Item-finding records
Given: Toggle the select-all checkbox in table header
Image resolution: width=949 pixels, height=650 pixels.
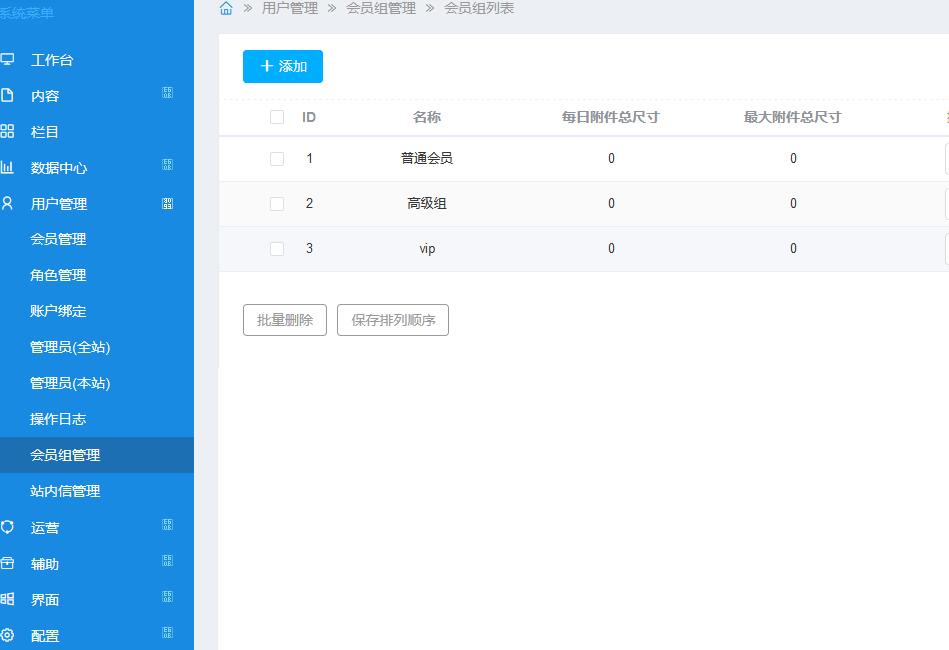Looking at the screenshot, I should pyautogui.click(x=277, y=117).
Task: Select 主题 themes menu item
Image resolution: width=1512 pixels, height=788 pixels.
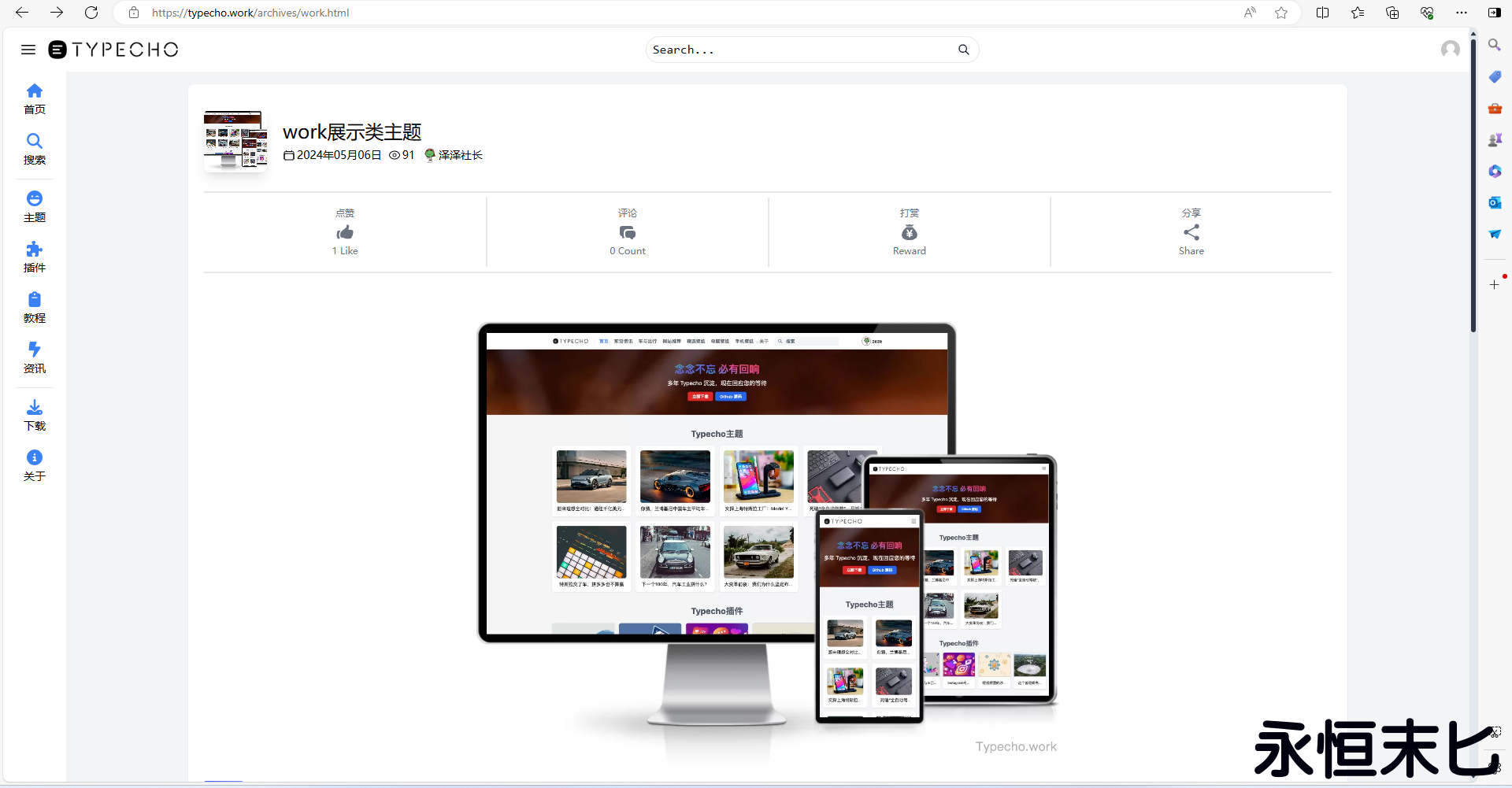Action: pos(35,207)
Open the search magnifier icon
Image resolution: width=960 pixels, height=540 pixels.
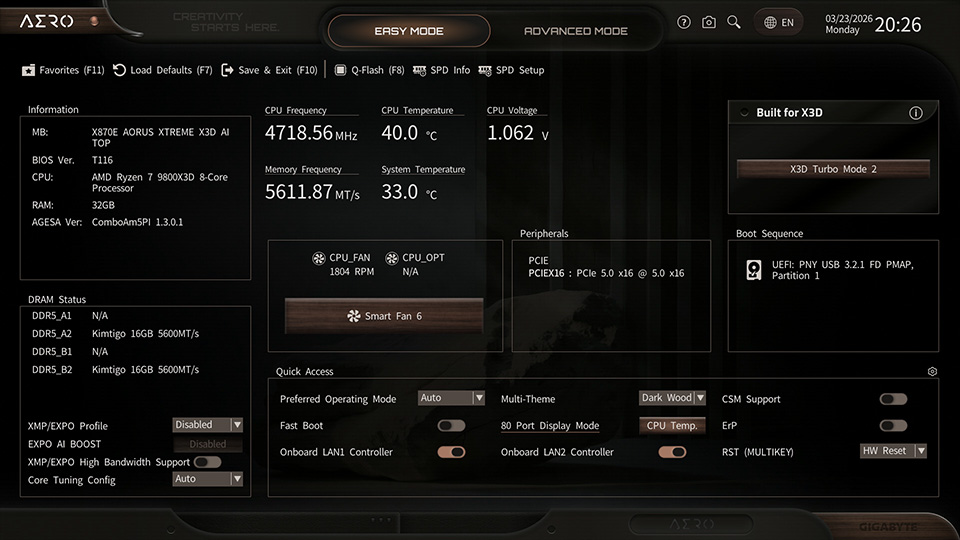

*Stated exercise*. Write out everything from the line containing "Task: Select 主题 themes menu item" down to the end of the material, requests included, and increase every coordinate value in the answers by 30. Leave the pictures out of your answer.

*Result*.
Task: Select 主题 themes menu item
Image resolution: width=1512 pixels, height=788 pixels.
Action: pos(65,237)
Open the search magnifier icon
Image resolution: width=960 pixels, height=540 pixels.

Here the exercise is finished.